Start of DATA SUPPLIED
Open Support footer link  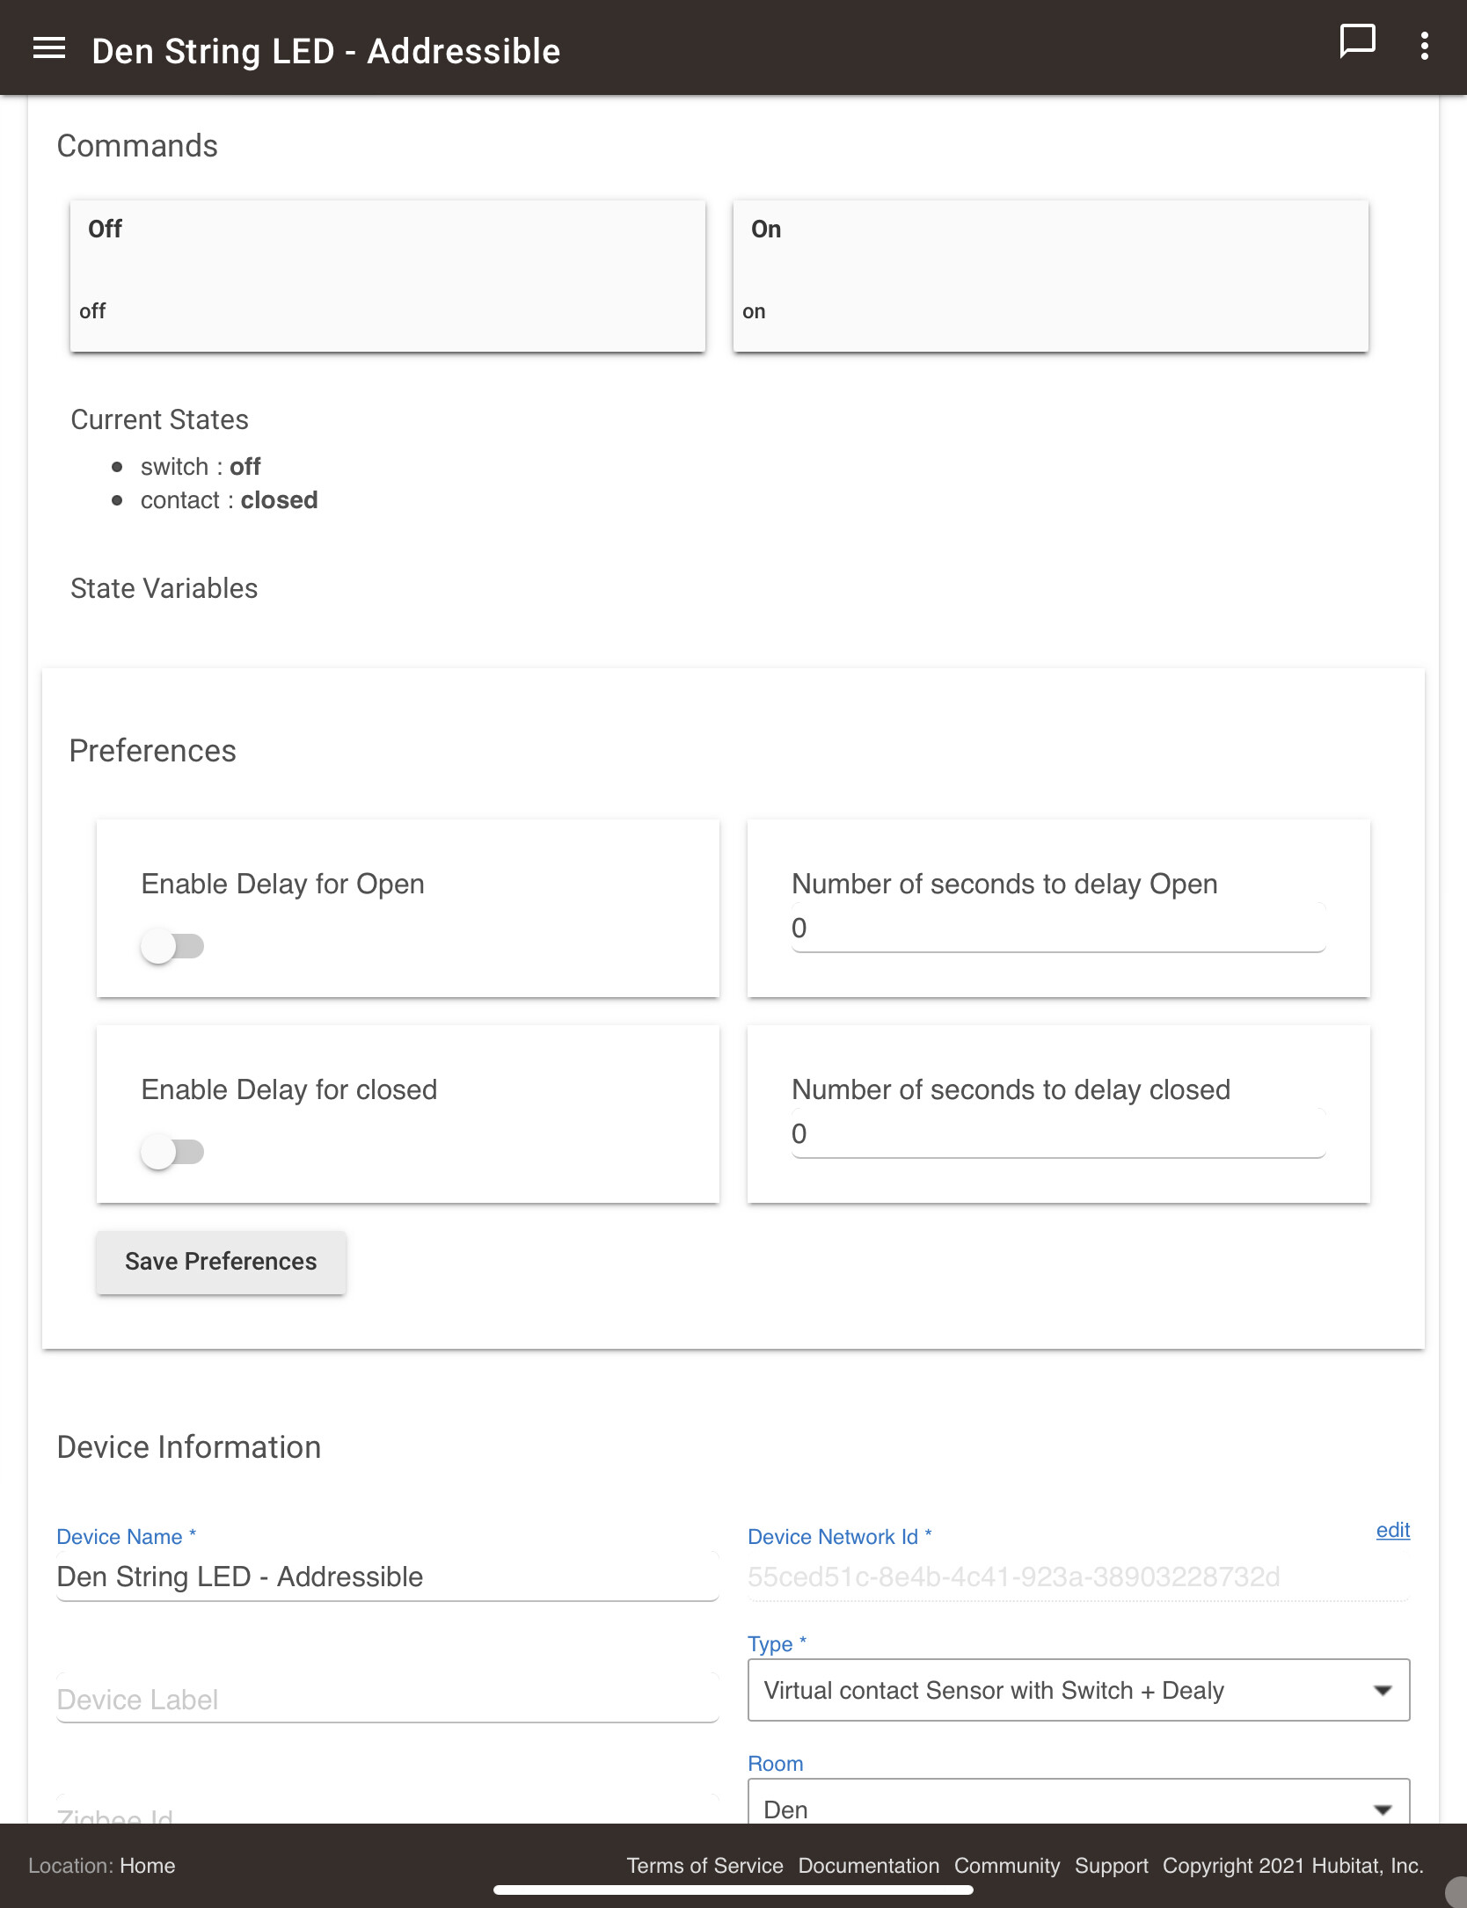tap(1111, 1866)
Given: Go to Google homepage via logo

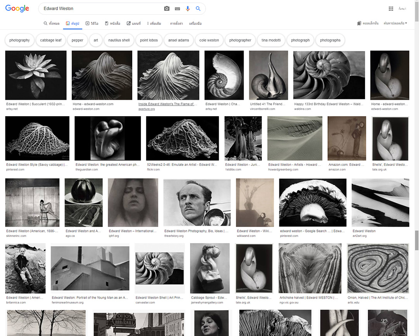Looking at the screenshot, I should tap(17, 9).
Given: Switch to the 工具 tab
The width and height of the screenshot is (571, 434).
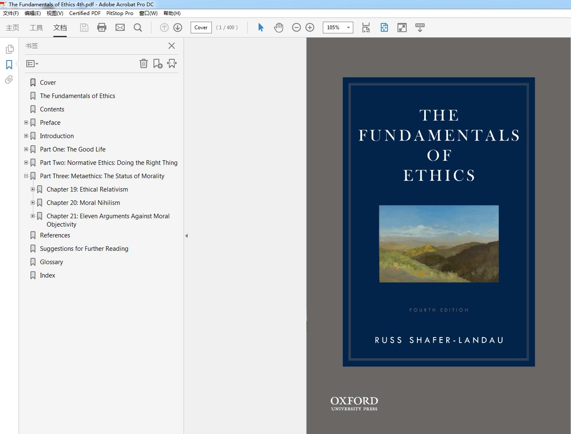Looking at the screenshot, I should (36, 28).
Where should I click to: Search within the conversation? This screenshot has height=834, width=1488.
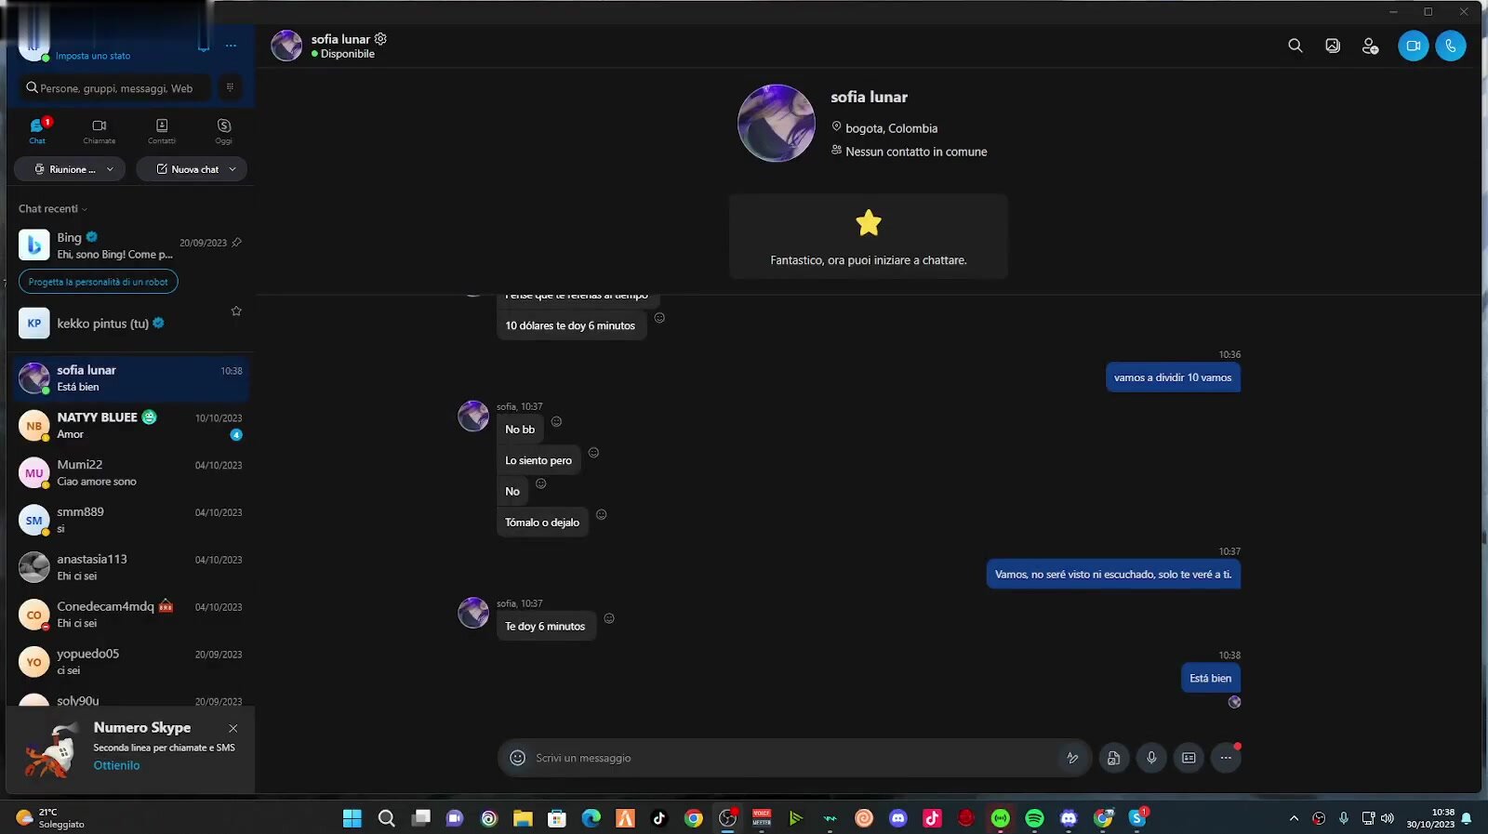pos(1295,46)
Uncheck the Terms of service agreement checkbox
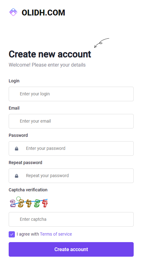Image resolution: width=151 pixels, height=261 pixels. coord(12,234)
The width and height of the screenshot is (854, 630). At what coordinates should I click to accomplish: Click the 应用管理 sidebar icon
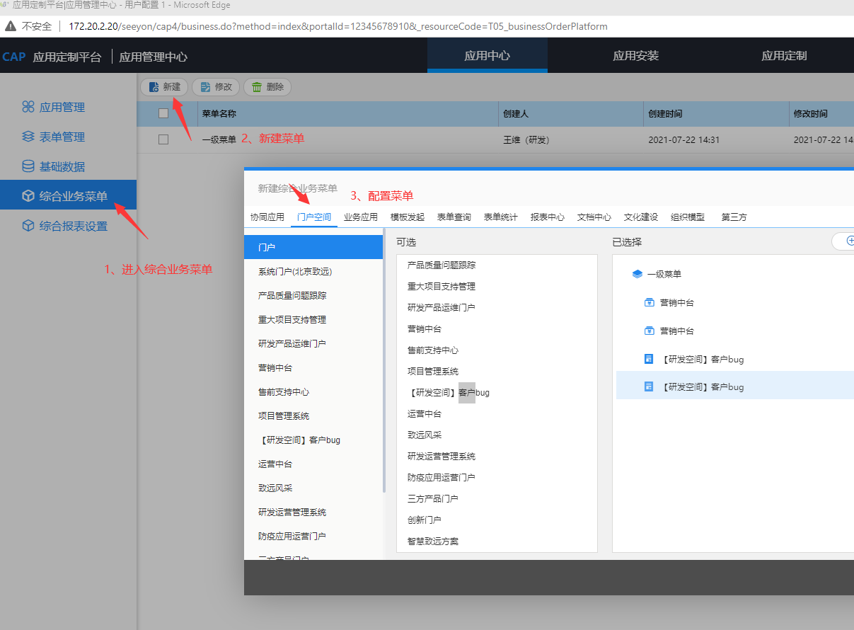(x=28, y=107)
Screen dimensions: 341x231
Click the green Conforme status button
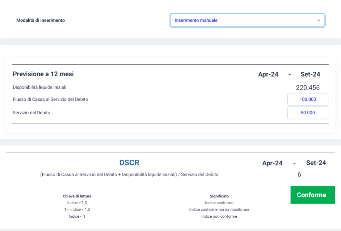pyautogui.click(x=313, y=195)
End of DATA SUPPLIED
Give again, word for word, only the lines from the one with "The width and height of the screenshot is (854, 630)." through the last line of the entries, both included; no pictures go in the copy.

__ANSWER BOX__.
The width and height of the screenshot is (854, 630). At what coordinates should I click to accomplish: Click the 应用管理 sidebar icon
(x=28, y=107)
Screen dimensions: 341x231
Click the green Conforme status button
pyautogui.click(x=313, y=195)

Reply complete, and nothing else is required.